Arthritis is a common complaint for many, especially as one gets older.  The sufferer doesn’t understand why they have joint pain and thus commits to a battery of procedures including X-rays, MRI’s, blood panels, medical reports, etc.  Sometimes, definitive sources of pain are found and the tests show severe tissue degradation or arthritic markers in the blood. But more commonly, the tests do not reveal sufficient evidence to prove that arthritis is even present.

This situation has played out countless times.  Data wrought with uncertainties leads to a shaky conclusion.  The patient is in pain and is looking for an answer.  The doctor, wanting to ease the patient’s concerns, may be too eager to point a finger at any anomaly found in the test results. The diagnosis of “I don’t know” or “I’m not quite sure” is unacceptable for most patients and the blame is directed at arthritis, a somewhat fuzzy amalgamation of signs and symptoms.  Patients easily accept arthritic pain diagnosis as a byproduct of the aging process, but  more testing is necessary to reveal the true source of the joint pain.

Here are a few reasons why arthritis is often misdiagnosed:

  • Doctors see something atypical in an x-ray – and immediately make a diagnosis.  No body is perfect.  There are abnormalities and variances in every human being’s anatomical structure.  Even movement and joint articulation will vary from person to person.  Finding an aberrant nodule or lesion somewhere in the joint capsule does not mean that arthritis is present.  Saying this, one must consider the idea that x-rays from two individuals showing the same joint abnormality may not create identical pain responses. Moreover, the two people may show considerable difference in the amount and type of pain elicited, even so far as to say that one may not show any local pain whatsoever.  Therefore, x-rays should be used as one part of a complete diagnostic exam, not the be all end all.  Especially in marginal to inconclusive scenarios, x-rays should accompany other positive test findings to make a more developed diagnosis.  Each patient should be evaluated on an individual basis.
  • Patients don’t get a second opinion – and rely on one doctor’s diagnosis.  Doctors make mistakes.  It is quite possible for an arthritis diagnosis to be incorrect, especially when symptoms do not fully fit the criteria of rheumatism.  The chances of a misdiagnosis are reduced if a second (or even third) opinion is sought out.  Additionally, patients should make an assessment of their doctor.  Pay attention to how they are being treated in his/her office.  If the doctor seems preoccupied, doesn’t listen, never tests the painful area, quickly prescribes medication, then maybe this doctor isn’t providing adequate patient care and attention.  Find a doctor who will listen.  Yes, some doctors may be good enough to take one look at the patient and figure out what’s wrong.  But these doctors are very few and far between.
  • Age is a believable reason for arthritis – Age is so often used as an excuse for joint pain that it goes without question.  It’s a sad affair that keeps perpetuating generation after generation.  Age is not the unquestionable cause of all joint pain.  Joint pain can be caused by numerous factors, including muscular imbalance, bone subluxation, inactivity, and postural deficiencies as well as the often stated age-related joint deterioration.  Uncovering the true source of pain is key to understanding what is truly wrong.

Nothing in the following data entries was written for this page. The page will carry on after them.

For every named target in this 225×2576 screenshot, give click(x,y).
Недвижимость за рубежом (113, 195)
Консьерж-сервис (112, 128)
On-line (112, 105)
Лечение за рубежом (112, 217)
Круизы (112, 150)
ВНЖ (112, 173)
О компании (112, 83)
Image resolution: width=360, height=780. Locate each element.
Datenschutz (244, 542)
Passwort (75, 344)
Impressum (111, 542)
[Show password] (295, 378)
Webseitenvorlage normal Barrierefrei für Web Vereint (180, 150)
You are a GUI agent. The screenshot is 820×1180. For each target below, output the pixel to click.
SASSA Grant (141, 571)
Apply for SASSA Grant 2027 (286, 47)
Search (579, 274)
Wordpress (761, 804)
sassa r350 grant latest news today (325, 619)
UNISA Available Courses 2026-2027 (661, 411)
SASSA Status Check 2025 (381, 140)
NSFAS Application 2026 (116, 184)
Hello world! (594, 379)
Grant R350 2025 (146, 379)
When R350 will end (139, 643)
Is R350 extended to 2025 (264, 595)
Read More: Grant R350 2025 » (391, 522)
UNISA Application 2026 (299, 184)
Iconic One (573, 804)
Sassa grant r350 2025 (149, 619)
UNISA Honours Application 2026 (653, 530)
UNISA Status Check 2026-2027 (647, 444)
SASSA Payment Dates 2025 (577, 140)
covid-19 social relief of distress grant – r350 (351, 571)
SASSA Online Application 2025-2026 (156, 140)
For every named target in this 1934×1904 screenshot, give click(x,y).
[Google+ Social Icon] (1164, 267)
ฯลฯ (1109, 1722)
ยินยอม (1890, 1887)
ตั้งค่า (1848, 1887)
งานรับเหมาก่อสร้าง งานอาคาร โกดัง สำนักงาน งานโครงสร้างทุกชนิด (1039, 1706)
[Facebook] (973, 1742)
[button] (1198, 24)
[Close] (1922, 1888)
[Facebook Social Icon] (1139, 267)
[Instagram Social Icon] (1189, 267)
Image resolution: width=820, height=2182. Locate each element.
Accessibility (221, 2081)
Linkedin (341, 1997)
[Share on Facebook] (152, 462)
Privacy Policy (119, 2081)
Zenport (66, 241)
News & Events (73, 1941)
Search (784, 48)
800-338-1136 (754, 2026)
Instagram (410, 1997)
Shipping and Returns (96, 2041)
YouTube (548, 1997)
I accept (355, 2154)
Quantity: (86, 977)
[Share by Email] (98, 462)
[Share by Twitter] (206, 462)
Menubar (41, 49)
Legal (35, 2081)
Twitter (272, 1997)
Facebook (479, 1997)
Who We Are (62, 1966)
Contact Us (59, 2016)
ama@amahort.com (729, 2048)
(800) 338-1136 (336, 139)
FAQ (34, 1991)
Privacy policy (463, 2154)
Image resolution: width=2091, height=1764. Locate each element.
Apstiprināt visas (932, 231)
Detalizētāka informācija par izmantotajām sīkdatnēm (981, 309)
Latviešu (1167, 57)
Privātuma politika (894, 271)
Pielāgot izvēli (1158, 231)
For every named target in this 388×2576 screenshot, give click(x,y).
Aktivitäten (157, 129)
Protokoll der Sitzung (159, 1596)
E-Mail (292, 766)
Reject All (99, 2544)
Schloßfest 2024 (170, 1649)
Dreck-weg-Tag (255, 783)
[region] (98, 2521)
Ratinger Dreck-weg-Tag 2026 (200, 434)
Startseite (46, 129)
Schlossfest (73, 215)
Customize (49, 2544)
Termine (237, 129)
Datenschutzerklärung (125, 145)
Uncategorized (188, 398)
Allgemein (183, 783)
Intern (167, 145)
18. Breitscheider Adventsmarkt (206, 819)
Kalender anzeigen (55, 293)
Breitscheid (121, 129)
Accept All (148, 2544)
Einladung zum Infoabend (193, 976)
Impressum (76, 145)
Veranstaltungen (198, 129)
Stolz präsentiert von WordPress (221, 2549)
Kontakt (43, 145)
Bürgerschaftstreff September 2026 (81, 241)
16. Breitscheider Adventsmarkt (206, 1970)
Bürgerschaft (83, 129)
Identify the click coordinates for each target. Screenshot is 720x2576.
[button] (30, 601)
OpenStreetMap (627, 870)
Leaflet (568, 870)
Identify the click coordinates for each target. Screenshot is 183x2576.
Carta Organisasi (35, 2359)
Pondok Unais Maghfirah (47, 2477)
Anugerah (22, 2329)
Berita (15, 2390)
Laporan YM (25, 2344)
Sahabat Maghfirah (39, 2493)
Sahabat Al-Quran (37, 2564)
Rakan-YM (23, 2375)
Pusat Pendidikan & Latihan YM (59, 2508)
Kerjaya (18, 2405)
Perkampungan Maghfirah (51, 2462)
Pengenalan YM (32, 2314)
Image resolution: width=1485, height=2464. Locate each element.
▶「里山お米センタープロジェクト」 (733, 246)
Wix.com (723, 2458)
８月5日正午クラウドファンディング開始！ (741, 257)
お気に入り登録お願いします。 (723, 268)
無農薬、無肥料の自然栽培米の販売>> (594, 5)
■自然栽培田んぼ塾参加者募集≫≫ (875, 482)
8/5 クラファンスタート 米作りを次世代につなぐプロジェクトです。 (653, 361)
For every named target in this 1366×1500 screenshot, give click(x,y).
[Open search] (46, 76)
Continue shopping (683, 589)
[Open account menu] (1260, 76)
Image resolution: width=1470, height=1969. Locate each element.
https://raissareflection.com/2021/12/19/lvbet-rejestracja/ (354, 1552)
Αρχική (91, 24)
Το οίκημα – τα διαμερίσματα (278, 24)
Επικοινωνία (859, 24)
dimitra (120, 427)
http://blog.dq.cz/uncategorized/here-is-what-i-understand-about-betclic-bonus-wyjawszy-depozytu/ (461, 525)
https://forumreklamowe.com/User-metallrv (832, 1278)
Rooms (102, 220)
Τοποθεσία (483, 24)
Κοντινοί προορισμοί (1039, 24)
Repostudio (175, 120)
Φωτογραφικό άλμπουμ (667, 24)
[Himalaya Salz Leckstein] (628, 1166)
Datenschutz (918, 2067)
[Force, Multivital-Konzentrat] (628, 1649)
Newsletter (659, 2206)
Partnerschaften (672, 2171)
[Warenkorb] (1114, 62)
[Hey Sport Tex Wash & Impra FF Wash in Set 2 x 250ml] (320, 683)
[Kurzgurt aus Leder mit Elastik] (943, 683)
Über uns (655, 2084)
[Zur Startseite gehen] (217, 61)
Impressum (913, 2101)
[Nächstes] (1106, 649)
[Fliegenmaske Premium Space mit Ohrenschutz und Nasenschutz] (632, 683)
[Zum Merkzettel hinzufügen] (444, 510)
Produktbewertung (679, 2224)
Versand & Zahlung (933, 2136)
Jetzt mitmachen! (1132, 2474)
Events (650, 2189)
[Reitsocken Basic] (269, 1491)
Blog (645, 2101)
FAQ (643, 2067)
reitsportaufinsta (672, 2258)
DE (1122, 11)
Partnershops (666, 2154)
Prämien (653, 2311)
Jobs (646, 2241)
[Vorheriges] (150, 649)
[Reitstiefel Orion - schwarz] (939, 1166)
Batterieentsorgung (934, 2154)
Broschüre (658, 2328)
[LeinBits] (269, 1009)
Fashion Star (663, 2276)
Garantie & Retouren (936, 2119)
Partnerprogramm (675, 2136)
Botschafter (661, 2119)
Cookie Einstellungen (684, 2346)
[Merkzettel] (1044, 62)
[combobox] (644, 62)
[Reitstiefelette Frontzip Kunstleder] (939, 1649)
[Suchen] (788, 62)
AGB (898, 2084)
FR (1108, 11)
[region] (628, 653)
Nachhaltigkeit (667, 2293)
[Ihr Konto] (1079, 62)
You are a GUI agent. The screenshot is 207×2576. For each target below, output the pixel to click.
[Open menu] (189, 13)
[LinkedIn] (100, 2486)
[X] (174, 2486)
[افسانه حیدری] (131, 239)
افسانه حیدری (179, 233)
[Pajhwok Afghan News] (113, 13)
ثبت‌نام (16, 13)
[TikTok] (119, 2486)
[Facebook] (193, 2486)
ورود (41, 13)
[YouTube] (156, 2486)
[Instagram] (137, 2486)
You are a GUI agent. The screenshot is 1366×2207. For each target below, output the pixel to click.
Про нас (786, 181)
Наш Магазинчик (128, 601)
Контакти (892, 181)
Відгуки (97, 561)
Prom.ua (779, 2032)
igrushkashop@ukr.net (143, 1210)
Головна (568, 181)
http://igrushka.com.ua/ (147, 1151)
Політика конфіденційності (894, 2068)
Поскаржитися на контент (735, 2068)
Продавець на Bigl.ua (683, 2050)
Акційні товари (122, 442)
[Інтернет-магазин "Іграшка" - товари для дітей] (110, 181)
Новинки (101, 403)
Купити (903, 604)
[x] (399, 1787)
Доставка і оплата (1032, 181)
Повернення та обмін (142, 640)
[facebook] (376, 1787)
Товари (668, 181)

These are just a few thoughts on why arthritis gets misdiagnosed.  In order to lessen the risk of misdiagnosis, the patient should take a hands-on active approach to personal health.  It is always the responsibility of the patient to become an advocate for their own health, not the doctor’s.  It is also the responsibility of the patient to learn about their own pain.  Ask questions from your doctor.  Find groups with people experiencing similar conditions.  Learn what helps one’s own joint pain and what eases it. In this age of information, there are a lot of resources online.  Visit the doctor armed with some knowledge and understanding of the pain in question. It will go a long way towards achieving an accurate diagnosis and thus, a more comprehensive, effective solution.